Hurricane Irene: Storm batters Virginia Beach

Hurricane Irene weakened slightly as it continued its destructive march up the East Coast Saturday, leaving fallen trees, collapsed roofs, and at least five people dead in its wake.

Irene's whipping winds slowed slightly, from a maximum of 115 mph to 80 mph, though the enormous storm continued to crawl north and east at 13 mph as it began its assault on New Jersey this evening.

More than 1 million residents and visitors of the Jersey Shore have been evacuated, though a stubborn 600 individuals, many of whom are senior citizens, remain in high rise buildings on a barrier island in Atlantic City, according to New Jersey Gov. Chris Christie.
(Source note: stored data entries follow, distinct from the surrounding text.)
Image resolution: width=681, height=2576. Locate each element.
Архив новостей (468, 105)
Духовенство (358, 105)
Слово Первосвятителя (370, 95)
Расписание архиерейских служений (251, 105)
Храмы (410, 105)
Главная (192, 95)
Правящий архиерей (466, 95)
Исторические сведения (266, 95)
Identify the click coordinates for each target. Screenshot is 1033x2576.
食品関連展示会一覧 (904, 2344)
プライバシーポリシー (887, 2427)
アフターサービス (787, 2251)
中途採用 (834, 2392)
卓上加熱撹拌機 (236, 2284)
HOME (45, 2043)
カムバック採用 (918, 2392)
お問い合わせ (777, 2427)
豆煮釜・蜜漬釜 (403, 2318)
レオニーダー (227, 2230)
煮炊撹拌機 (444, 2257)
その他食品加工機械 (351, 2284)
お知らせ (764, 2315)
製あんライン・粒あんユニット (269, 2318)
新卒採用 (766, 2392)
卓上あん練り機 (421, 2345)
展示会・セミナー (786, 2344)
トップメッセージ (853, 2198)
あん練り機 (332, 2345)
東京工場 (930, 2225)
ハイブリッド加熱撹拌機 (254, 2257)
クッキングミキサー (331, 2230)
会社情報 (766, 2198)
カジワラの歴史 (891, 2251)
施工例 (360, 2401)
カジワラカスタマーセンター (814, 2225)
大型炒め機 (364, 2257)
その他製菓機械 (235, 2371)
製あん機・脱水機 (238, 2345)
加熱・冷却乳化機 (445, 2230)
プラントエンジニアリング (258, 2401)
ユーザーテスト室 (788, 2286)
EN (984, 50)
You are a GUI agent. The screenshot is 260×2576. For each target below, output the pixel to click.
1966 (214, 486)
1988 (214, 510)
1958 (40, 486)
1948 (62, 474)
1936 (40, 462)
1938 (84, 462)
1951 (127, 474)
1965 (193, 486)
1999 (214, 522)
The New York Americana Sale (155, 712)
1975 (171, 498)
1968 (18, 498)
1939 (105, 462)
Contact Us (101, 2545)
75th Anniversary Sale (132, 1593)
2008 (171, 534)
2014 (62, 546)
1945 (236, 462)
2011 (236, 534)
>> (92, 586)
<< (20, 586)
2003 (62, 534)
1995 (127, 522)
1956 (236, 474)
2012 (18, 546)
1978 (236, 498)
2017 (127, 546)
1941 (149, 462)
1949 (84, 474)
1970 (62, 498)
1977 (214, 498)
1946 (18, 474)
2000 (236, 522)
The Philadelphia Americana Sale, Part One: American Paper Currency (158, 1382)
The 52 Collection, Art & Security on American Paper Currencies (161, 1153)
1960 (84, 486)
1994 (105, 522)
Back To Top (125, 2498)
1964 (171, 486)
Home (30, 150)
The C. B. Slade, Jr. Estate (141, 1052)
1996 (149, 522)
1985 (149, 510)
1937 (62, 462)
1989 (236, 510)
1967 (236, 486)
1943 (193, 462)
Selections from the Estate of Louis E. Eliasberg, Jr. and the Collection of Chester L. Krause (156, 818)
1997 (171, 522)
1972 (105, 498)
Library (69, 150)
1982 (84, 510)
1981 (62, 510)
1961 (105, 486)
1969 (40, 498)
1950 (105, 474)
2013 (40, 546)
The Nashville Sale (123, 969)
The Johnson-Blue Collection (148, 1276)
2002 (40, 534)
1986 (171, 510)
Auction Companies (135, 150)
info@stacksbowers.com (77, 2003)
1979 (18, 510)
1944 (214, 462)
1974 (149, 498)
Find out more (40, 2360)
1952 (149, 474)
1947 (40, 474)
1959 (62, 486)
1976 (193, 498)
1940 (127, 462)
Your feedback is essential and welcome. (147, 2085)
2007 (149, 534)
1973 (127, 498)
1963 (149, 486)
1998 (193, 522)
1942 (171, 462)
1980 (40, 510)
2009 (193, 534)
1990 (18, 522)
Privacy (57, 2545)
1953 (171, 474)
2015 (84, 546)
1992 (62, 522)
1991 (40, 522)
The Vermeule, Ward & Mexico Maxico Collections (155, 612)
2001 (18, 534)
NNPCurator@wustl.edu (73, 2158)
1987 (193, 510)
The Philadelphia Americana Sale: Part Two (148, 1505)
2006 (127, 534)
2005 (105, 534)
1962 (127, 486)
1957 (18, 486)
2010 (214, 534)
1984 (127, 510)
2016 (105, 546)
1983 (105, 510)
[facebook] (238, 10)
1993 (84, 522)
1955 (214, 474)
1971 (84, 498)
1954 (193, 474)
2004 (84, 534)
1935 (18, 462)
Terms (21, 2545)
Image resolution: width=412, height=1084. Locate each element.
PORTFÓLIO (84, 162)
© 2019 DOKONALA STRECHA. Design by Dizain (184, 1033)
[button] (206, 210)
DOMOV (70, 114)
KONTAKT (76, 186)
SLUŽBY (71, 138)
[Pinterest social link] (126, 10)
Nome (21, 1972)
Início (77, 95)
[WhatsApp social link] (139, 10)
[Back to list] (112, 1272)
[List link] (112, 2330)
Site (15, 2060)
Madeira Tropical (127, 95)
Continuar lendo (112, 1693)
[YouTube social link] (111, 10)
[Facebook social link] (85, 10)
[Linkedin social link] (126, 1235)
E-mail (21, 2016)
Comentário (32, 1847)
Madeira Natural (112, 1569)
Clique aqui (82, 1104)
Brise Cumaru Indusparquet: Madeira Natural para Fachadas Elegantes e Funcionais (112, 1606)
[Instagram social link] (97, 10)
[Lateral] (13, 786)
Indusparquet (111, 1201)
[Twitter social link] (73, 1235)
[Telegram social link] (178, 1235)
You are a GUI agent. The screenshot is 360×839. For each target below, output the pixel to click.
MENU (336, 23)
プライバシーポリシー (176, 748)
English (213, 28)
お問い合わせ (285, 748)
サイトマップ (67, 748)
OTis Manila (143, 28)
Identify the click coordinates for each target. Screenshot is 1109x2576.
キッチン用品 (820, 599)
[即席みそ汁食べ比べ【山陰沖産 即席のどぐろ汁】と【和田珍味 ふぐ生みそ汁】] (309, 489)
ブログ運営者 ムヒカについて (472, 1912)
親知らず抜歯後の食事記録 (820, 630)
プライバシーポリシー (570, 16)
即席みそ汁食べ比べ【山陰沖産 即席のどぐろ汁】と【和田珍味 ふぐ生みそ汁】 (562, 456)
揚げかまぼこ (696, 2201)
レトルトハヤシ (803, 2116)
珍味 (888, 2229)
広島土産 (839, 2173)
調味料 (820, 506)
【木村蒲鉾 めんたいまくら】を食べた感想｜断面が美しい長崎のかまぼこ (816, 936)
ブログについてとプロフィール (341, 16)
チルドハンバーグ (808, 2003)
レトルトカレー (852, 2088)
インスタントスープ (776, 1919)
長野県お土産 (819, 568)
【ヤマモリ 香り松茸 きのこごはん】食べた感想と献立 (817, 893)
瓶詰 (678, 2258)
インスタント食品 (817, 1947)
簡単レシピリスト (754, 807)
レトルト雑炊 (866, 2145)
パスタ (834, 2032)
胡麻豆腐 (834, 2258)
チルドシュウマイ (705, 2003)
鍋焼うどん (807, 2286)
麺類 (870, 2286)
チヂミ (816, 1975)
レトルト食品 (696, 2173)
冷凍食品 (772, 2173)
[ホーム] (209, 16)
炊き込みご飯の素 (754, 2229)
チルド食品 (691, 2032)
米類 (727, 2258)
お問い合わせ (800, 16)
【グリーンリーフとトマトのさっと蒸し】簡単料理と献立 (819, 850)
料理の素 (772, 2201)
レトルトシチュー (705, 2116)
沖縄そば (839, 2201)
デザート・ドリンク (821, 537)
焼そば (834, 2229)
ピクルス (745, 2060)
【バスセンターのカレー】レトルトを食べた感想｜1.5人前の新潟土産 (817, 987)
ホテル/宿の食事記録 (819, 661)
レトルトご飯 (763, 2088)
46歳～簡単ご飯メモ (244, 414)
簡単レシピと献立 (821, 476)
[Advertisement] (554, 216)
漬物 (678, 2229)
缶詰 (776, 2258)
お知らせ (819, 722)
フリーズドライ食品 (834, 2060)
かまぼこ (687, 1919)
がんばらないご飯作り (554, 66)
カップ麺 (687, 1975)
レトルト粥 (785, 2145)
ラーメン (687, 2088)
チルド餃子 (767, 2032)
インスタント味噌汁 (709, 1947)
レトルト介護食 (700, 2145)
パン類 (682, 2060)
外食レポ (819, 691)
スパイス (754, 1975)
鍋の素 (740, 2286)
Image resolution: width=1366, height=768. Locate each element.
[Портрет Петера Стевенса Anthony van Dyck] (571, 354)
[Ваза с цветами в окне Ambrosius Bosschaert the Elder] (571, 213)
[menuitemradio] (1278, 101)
Winds can get up to 75 mph at the upper floors of some of the buildings, Christie said.

On top of the hurricane fears, tornado watches are in effect for much of the shore and inland areas in New Jersey, including Monmouth, Ocean and Middlesex Counties.

New York City continued to prepare for a direct hit by Irene tonight, with more than 30,000 available cots at shelters throughout the city. Only about 1,400 people had arrived at the shelters this evening, according to ABC station WABC-TV in New York.

When asked about safety and potential looting in the city, Mayor Mike Bloomberg said he is not worried.

"This is New York," Bloomberg told WABC. "We don't have that sort of thing."

Residents in the New York area can expect gusts of 30-40 mph until about 4 a.m. Sunday, with wind speed then picking up until about 11 a.m., when it will reach about 75 mph.

Nearly 10,000 flights have been canceled around the country, as airports in Irene's path have completely shut down operations.

Emergency personnel and National Guardsmen are being called up by officials in East Coast states as the storm continues north, leaving flooding, destruction and even death in its wake.

As five deaths were reported across North Carolina and Virginia and close to 1 million customers in coastal states lost power this afternoon, the leaders of New York, New Jersey and Pennsylvania prepared their states for Irene's next wallop.

New York Gov. Andrew Cuomo doubled the number of National Guard troops that will be deployed to Long Island, New York City, and the Hudson Valley area to help with the storm. Troops will help staff shelters, control evacuation routes, monitor flood threats at the World Trade Center site and work with the MTA to secure railways and train tunnels.

In New Jersey, Christie spoke bluntly about the need for people to get out of the storm's path.

"We're meeting the first requirement, which is to preserve human life and the best way to preserve human life is not to be on the Jersey Shore," Christie said.

Pennsylvania Gov. Tom Corbett said he feared residents were not preparing enough for the expected 6-10 inches of rain that could come with the storm.

"I need to stress that when it stops raining, doesn't mean that it will stop flooding," he said, noting that residents can expect flooding and extensive power outages.

Public transportation in all three states has been stopped for the duration of the storm; in New York City, Bloomberg said today that he didn't expect the subways to resume running until sometime on Monday.

Defense Secretary Leon Panetta has issued a prepare-to-deploy order for 6,500 active duty troops from all the services to support hurricane relief efforts if necessary.